## Task prompt:
Convert every line of the listing below into a JSON list of strings, with one string per line and blank lines omitted.

## Materials provided:
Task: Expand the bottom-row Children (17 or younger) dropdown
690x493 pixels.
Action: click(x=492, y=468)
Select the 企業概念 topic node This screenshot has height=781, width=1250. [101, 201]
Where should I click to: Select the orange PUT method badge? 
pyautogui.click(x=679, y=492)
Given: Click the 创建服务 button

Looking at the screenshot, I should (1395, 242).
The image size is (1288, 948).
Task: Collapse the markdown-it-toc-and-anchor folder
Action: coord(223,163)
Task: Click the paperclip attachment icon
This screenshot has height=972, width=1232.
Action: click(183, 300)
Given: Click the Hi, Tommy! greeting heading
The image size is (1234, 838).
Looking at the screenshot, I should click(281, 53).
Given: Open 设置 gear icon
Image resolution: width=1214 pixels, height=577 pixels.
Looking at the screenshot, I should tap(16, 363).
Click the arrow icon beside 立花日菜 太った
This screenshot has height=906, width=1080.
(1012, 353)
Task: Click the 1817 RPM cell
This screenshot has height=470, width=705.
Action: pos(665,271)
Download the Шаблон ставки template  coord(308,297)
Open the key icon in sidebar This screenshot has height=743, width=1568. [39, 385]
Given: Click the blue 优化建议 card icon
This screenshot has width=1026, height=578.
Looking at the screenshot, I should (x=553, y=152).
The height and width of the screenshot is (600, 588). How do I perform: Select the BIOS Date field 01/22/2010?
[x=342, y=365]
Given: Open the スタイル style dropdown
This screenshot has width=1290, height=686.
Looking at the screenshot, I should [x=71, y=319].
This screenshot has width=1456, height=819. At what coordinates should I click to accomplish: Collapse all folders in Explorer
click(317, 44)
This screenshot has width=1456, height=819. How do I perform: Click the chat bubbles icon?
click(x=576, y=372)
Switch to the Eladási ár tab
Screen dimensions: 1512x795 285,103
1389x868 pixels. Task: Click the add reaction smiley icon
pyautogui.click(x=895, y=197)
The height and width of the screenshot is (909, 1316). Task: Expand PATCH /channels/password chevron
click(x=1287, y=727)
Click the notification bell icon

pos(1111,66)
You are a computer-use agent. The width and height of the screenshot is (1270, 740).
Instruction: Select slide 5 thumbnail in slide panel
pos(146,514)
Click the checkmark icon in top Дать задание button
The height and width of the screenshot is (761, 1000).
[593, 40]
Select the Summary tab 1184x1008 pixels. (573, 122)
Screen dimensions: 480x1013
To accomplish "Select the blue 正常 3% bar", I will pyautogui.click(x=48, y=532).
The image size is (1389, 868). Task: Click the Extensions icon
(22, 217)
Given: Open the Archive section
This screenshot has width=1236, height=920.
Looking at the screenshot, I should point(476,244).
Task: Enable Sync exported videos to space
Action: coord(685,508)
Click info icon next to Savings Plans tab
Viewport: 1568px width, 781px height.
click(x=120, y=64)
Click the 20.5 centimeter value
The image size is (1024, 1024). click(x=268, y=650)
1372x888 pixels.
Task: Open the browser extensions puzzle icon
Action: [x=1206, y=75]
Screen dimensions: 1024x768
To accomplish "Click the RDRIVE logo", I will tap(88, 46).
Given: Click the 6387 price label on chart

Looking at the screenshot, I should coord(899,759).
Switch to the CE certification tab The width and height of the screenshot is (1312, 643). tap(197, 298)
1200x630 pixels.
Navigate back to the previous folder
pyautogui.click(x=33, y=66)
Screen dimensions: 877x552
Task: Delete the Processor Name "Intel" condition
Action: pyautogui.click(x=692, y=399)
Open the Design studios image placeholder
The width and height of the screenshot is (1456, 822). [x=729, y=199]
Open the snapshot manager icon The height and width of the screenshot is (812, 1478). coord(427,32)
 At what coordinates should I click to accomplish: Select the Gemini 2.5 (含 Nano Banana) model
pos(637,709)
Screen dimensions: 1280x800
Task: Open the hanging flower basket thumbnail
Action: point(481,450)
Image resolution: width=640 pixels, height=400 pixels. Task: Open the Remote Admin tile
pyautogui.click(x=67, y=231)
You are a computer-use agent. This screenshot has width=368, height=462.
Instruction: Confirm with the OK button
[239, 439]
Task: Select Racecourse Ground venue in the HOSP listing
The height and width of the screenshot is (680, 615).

## Output below:
[
  "Task: Expand the bottom-row Children (17 or younger) dropdown",
  "690x493 pixels.",
  "Action: click(x=492, y=468)",
  "Select the 企業概念 topic node This screenshot has height=781, width=1250. [101, 201]",
  "Where should I click to: Select the orange PUT method badge? ",
  "pyautogui.click(x=679, y=492)",
  "Given: Click the 创建服务 button",
  "Looking at the screenshot, I should (1395, 242).",
  "The image size is (1288, 948).",
  "Task: Collapse the markdown-it-toc-and-anchor folder",
  "Action: coord(223,163)",
  "Task: Click the paperclip attachment icon",
  "This screenshot has height=972, width=1232.",
  "Action: click(183, 300)",
  "Given: Click the Hi, Tommy! greeting heading",
  "The image size is (1234, 838).",
  "Looking at the screenshot, I should click(281, 53).",
  "Given: Open 设置 gear icon",
  "Image resolution: width=1214 pixels, height=577 pixels.",
  "Looking at the screenshot, I should tap(16, 363).",
  "Click the arrow icon beside 立花日菜 太った",
  "This screenshot has height=906, width=1080.",
  "(1012, 353)",
  "Task: Click the 1817 RPM cell",
  "This screenshot has height=470, width=705.",
  "Action: pos(665,271)",
  "Download the Шаблон ставки template  coord(308,297)",
  "Open the key icon in sidebar This screenshot has height=743, width=1568. [39, 385]",
  "Given: Click the blue 优化建议 card icon",
  "This screenshot has width=1026, height=578.",
  "Looking at the screenshot, I should (x=553, y=152).",
  "The height and width of the screenshot is (600, 588). How do I perform: Select the BIOS Date field 01/22/2010?",
  "[x=342, y=365]",
  "Given: Open the スタイル style dropdown",
  "This screenshot has width=1290, height=686.",
  "Looking at the screenshot, I should [x=71, y=319].",
  "This screenshot has width=1456, height=819. At what coordinates should I click to accomplish: Collapse all folders in Explorer",
  "click(317, 44)",
  "This screenshot has width=1456, height=819. How do I perform: Click the chat bubbles icon?",
  "click(x=576, y=372)",
  "Switch to the Eladási ár tab",
  "Screen dimensions: 1512x795 285,103",
  "1389x868 pixels. Task: Click the add reaction smiley icon",
  "pyautogui.click(x=895, y=197)",
  "The height and width of the screenshot is (909, 1316). Task: Expand PATCH /channels/password chevron",
  "click(x=1287, y=727)",
  "Click the notification bell icon",
  "pos(1111,66)",
  "You are a computer-use agent. The width and height of the screenshot is (1270, 740).",
  "Instruction: Select slide 5 thumbnail in slide panel",
  "pos(146,514)",
  "Click the checkmark icon in top Дать задание button",
  "The height and width of the screenshot is (761, 1000).",
  "[593, 40]",
  "Select the Summary tab 1184x1008 pixels. (573, 122)",
  "Screen dimensions: 480x1013",
  "To accomplish \"Select the blue 正常 3% bar\", I will pyautogui.click(x=48, y=532).",
  "The image size is (1389, 868). Task: Click the Extensions icon",
  "(22, 217)",
  "Given: Open the Archive section",
  "This screenshot has width=1236, height=920.",
  "Looking at the screenshot, I should point(476,244).",
  "Task: Enable Sync exported videos to space",
  "Action: coord(685,508)",
  "Click info icon next to Savings Plans tab",
  "Viewport: 1568px width, 781px height.",
  "click(x=120, y=64)",
  "Click the 20.5 centimeter value",
  "The image size is (1024, 1024). click(x=268, y=650)",
  "1372x888 pixels.",
  "Task: Open the browser extensions puzzle icon",
  "Action: [x=1206, y=75]",
  "Screen dimensions: 1024x768",
  "To accomplish \"Click the RDRIVE logo\", I will tap(88, 46).",
  "Given: Click the 6387 price label on chart",
  "Looking at the screenshot, I should coord(899,759).",
  "Switch to the CE certification tab The width and height of the screenshot is (1312, 643). tap(197, 298)",
  "1200x630 pixels.",
  "Navigate back to the previous folder",
  "pyautogui.click(x=33, y=66)",
  "Screen dimensions: 877x552",
  "Task: Delete the Processor Name \"Intel\" condition",
  "Action: pyautogui.click(x=692, y=399)",
  "Open the Design studios image placeholder",
  "The width and height of the screenshot is (1456, 822). [x=729, y=199]",
  "Open the snapshot manager icon The height and width of the screenshot is (812, 1478). coord(427,32)",
  " At what coordinates should I click to accomplish: Select the Gemini 2.5 (含 Nano Banana) model",
  "pos(637,709)",
  "Screen dimensions: 1280x800",
  "Task: Open the hanging flower basket thumbnail",
  "Action: point(481,450)",
  "Image resolution: width=640 pixels, height=400 pixels. Task: Open the Remote Admin tile",
  "pyautogui.click(x=67, y=231)",
  "You are a computer-use agent. This screenshot has width=368, height=462.",
  "Instruction: Confirm with the OK button",
  "[239, 439]",
  "Task: Select Racecourse Ground venue in the HOSP listing",
  "The height and width of the screenshot is (680, 615)."
]